Hugo Peixoto

Rust WebAssembly OCR experiments

Published on March 10, 2022

Table of contents

Introduction

After rewriting Cyberscore, I wanted to actually submit some scores to the website. The latest game I’ve been playing is Pokémon Legends: Arceus, which has around 3000 score charts on Cyberscore. I didn’t feel like submitting that many records manually, so I started working on a tool to automate it instead.

Most of these scores come from the pokédex. Each pokémon species has a pokédex entry with two pages. The first page shows some generic information like name, type, preferred foods, and also showing the minimum and maximum weights and heights of every specimen you caught:

Screenshot of Stantler's pokédex entry, on the general information page, showing a picture of the species, a weight range (116.7 lbs. - 189.8 lbs.), a height range (3'10" - 5'), preferred foods (Springy Mushrooms, Hearty Grains, and Plump Beans), and which items it carries (Pep-Up Plant and Vivichoke)

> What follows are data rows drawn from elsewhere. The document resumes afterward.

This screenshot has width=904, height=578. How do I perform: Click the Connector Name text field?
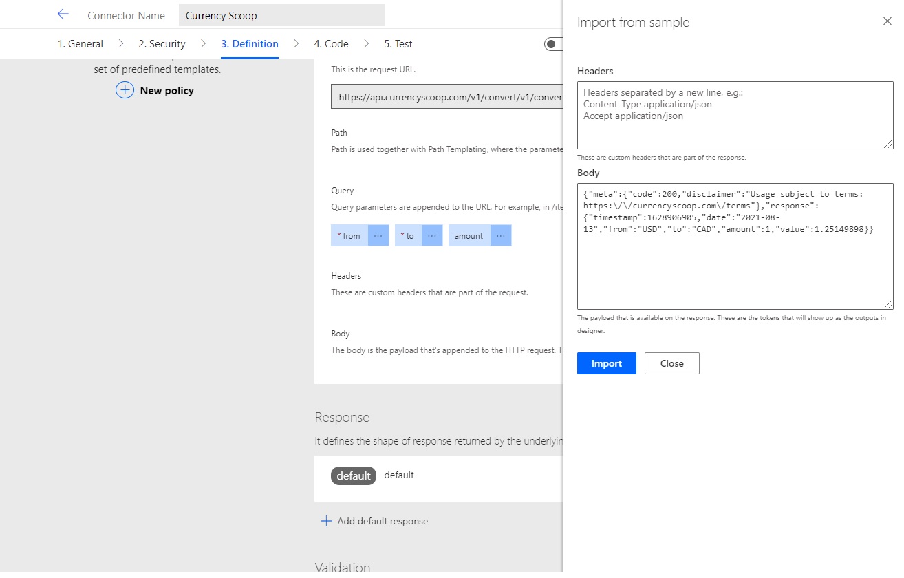click(281, 14)
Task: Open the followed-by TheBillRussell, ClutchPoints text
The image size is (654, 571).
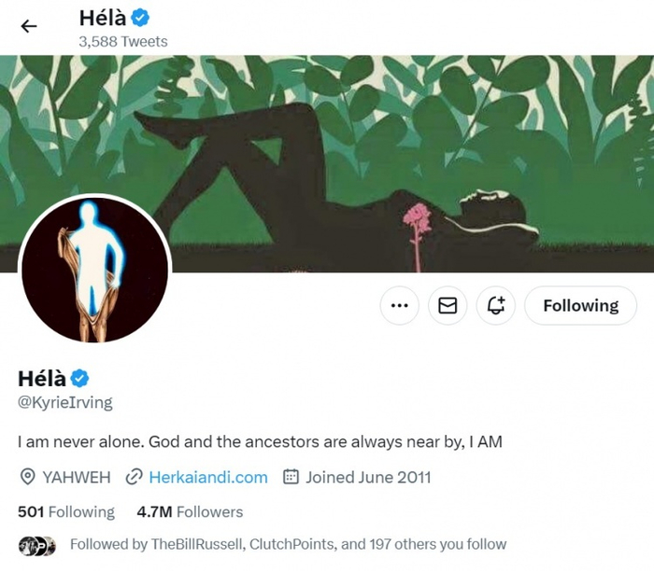Action: 288,544
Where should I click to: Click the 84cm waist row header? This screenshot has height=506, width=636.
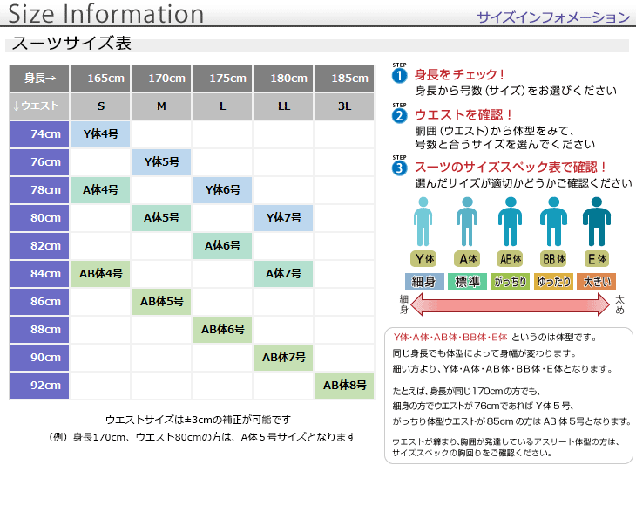[x=39, y=274]
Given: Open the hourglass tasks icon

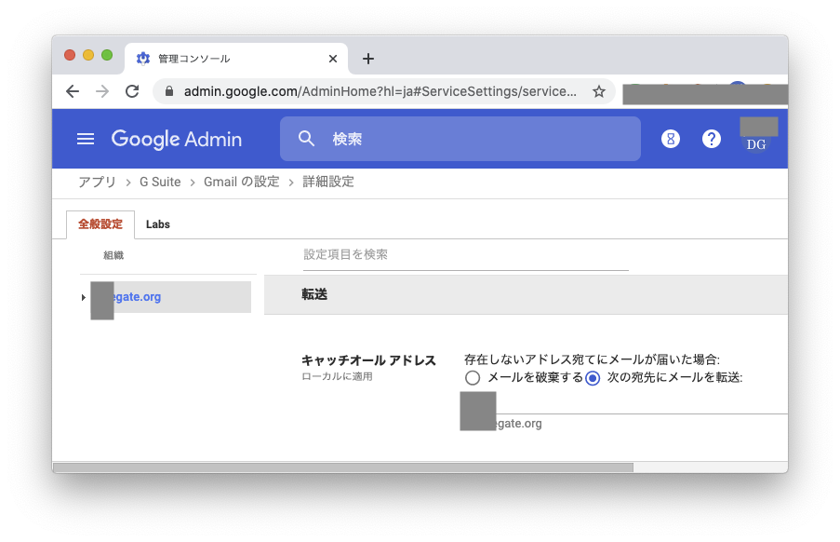Looking at the screenshot, I should [670, 139].
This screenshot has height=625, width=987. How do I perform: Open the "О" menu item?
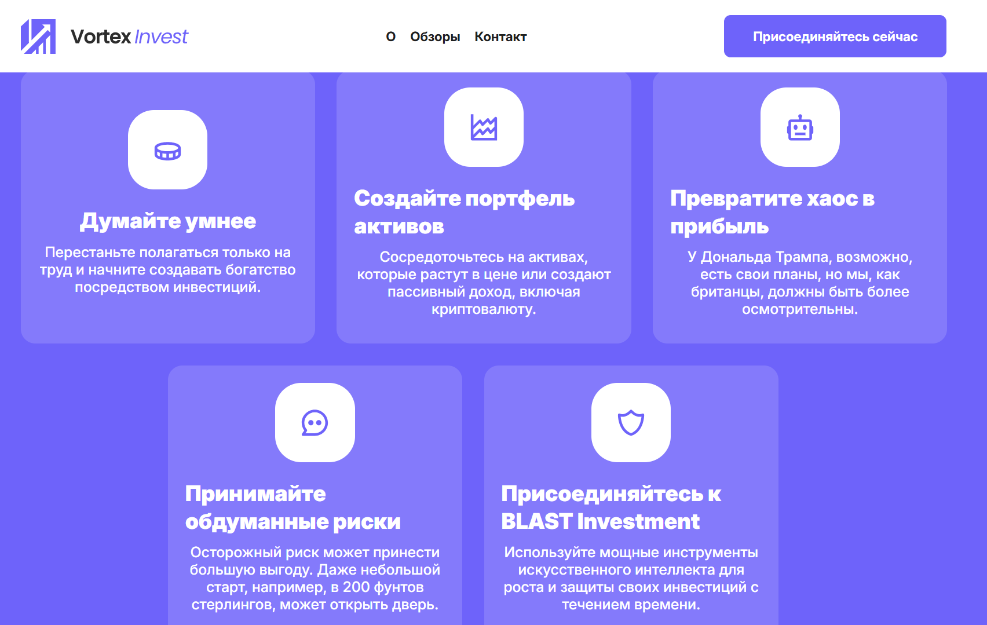(x=390, y=36)
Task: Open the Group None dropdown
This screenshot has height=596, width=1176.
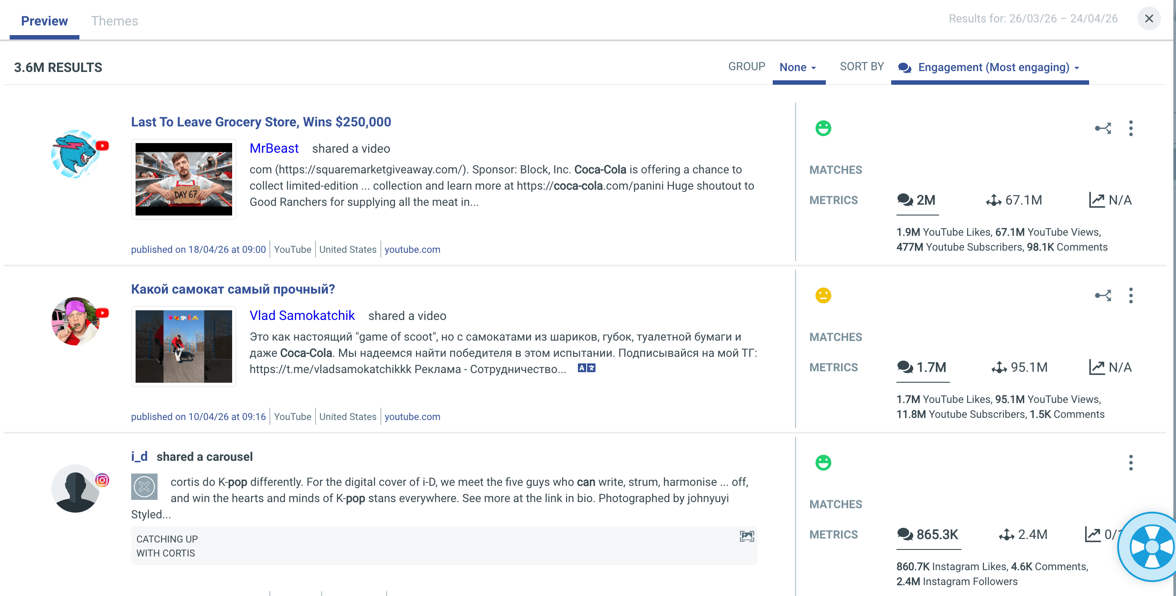Action: (x=798, y=67)
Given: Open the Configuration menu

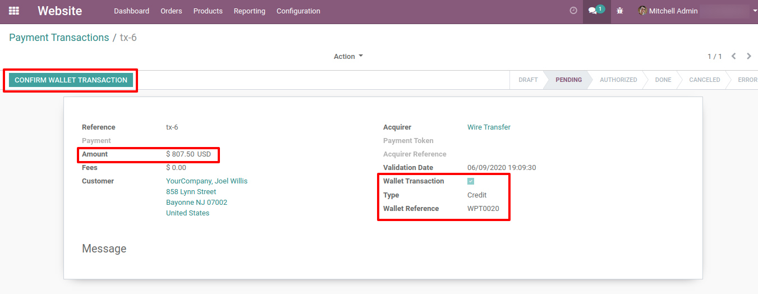Looking at the screenshot, I should (x=298, y=11).
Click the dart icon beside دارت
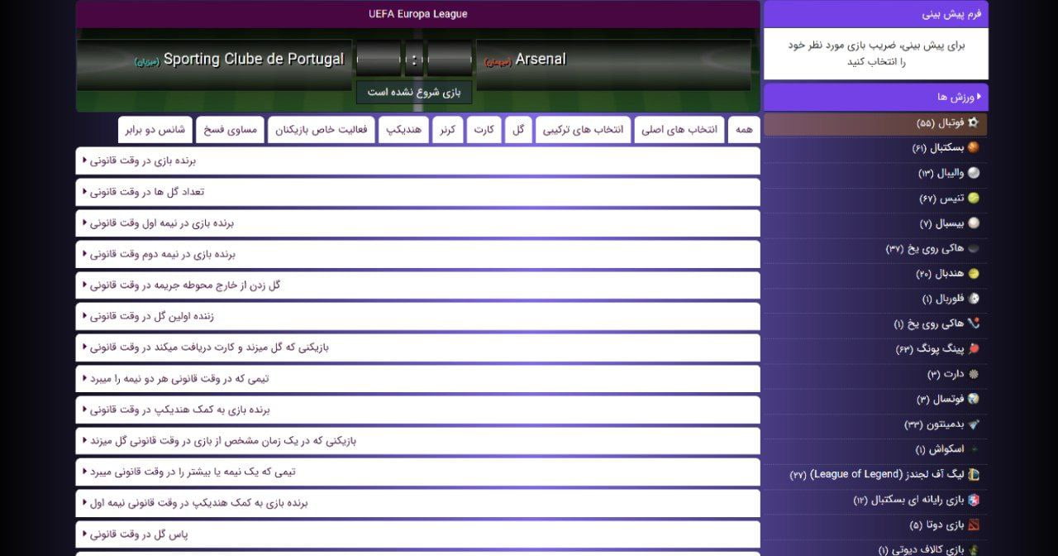The image size is (1058, 556). coord(973,374)
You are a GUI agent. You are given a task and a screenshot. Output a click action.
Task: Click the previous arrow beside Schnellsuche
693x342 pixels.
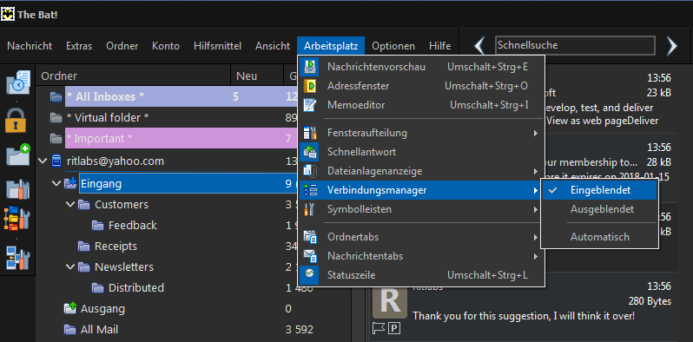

The second page shows the research tasks associated with that species and the research level you’ve reached:

Screenshot of Drifloon's pokédex entry, on the research tasks page, showing a table with 8 research tasks: Number caught (25), Number caught at night (25), Number defeated (48), Number you've defeated with Ghost-type moves (25), Times you've seen it use Confusion (88), Times you've seen it use Hypnosis (40), Number you've evolved (1), Investigated whether Drifloon truly does play with kids (1)

In these two screenshots alone, there are at least 12 scores that can be submitted to Cyberscore: weight and height ranges (4), research level (1), and research tasks (7, the last one is a game quest and doesn’t count). Cyberscore also allows you to upload screenshots or videos as proof of your high scores, so detecting the scores from the screenshots and automatically submitting both sounded like a good idea.

There’s already a user-contributed tool for New Pokémon Snap that, using Python and OpenCV, takes a bunch of screenshots and generates a CSV with the scores. Lots of folks use it, but I wanted something integrated directly on the website to avoid the step of having to install something locally; just upload all the screenshots, confirm that the detection had no errors, and you’re done.

This post will go over two things: the process of extracting the scores from the JPG in rust, and the process of embedding it in Cyberscore’s frontend.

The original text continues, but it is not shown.